Targeted Drug Delivery: Algorithmic Methods for Collecting a Swarm of Particles with Uniform External Forces

TL;DR

This paper explores algorithmic strategies for controlling a swarm of micro-particles using uniform external forces to reach a target in complex environments, addressing NP-completeness and proposing improved algorithms validated by simulations.

Contribution

It introduces new algorithmic approaches with better worst-case guarantees for targeted drug delivery using uniform external forces, supported by simulation results.

Findings

NP-complete nature of the problem explains previous limitations

Proposed algorithms significantly reduce actuation steps

Simulations show practical effectiveness of the methods

Abstract

We investigate algorithmic approaches for targeted drug delivery in a complex, maze-like environment, such as a vascular system.
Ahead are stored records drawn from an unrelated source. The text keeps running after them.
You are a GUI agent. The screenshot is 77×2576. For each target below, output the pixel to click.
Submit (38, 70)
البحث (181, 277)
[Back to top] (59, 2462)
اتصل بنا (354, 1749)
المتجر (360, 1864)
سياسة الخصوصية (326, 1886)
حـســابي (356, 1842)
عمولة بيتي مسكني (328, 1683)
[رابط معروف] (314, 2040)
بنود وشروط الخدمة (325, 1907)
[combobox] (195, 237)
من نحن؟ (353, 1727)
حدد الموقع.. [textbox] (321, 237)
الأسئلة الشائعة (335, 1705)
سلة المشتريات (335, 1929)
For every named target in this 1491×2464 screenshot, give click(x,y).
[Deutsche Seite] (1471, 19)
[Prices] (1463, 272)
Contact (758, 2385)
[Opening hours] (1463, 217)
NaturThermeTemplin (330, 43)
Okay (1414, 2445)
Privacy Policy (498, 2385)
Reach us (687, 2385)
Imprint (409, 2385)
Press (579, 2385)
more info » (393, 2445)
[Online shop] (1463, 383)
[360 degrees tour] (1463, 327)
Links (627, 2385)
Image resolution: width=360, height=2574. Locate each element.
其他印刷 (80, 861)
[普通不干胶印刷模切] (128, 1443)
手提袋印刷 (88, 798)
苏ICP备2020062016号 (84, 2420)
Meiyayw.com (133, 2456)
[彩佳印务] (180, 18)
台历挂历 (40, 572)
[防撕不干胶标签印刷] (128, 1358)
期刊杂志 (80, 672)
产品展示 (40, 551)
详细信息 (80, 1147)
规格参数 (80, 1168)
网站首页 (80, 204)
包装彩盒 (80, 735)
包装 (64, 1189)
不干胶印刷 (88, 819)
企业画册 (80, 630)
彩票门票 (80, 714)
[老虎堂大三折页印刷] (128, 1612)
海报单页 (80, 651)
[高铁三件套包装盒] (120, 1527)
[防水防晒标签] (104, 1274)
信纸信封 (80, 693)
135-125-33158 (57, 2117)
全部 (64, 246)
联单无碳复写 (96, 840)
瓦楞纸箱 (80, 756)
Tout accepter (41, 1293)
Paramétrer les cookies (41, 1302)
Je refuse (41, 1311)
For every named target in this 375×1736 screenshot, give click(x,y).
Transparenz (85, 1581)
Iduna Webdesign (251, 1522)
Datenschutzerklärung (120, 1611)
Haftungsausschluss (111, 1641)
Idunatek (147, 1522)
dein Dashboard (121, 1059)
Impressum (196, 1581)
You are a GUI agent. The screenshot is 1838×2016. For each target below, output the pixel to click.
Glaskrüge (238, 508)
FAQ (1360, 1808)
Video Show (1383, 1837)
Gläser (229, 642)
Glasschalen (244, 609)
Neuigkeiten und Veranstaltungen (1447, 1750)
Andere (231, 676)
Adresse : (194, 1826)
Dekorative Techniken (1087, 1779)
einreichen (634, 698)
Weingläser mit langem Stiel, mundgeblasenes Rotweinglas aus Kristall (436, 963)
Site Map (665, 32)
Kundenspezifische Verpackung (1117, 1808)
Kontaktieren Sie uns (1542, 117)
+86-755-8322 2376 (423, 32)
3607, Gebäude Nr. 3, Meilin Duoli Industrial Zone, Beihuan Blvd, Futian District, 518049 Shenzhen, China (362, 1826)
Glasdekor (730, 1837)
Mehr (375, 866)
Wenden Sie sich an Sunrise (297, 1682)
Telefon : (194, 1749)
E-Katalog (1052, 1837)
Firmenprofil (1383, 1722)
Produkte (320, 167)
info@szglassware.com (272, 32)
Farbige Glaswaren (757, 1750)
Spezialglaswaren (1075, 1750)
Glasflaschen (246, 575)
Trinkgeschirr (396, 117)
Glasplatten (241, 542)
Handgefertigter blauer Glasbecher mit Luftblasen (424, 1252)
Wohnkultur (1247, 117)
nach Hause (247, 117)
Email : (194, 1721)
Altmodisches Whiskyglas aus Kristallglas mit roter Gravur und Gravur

The basic scenario is given by a large swarm of micro-scale particles (''agents'') and a particular target region (''tumor'') within a system of passageways. Agents are too small to contain on-board power or computation and are instead controlled by a global external force that acts uniformly on all particles, such as an applied fluidic flow or electromagnetic field. The challenge is to deliver all agents to the target region with a minimum number of actuation steps. We provide a number of results for this challenge. We show that the underlying problem is NP-complete, which explains why previous work did not provide provably efficient algorithms. We also develop several algorithmic approaches that greatly improve the worst-case guarantees for the number of required actuation steps. We evaluate our algorithmic approaches by numerous simulations, both for deterministic algorithms and searches supported by deep learning, which show that the performance is practically promising.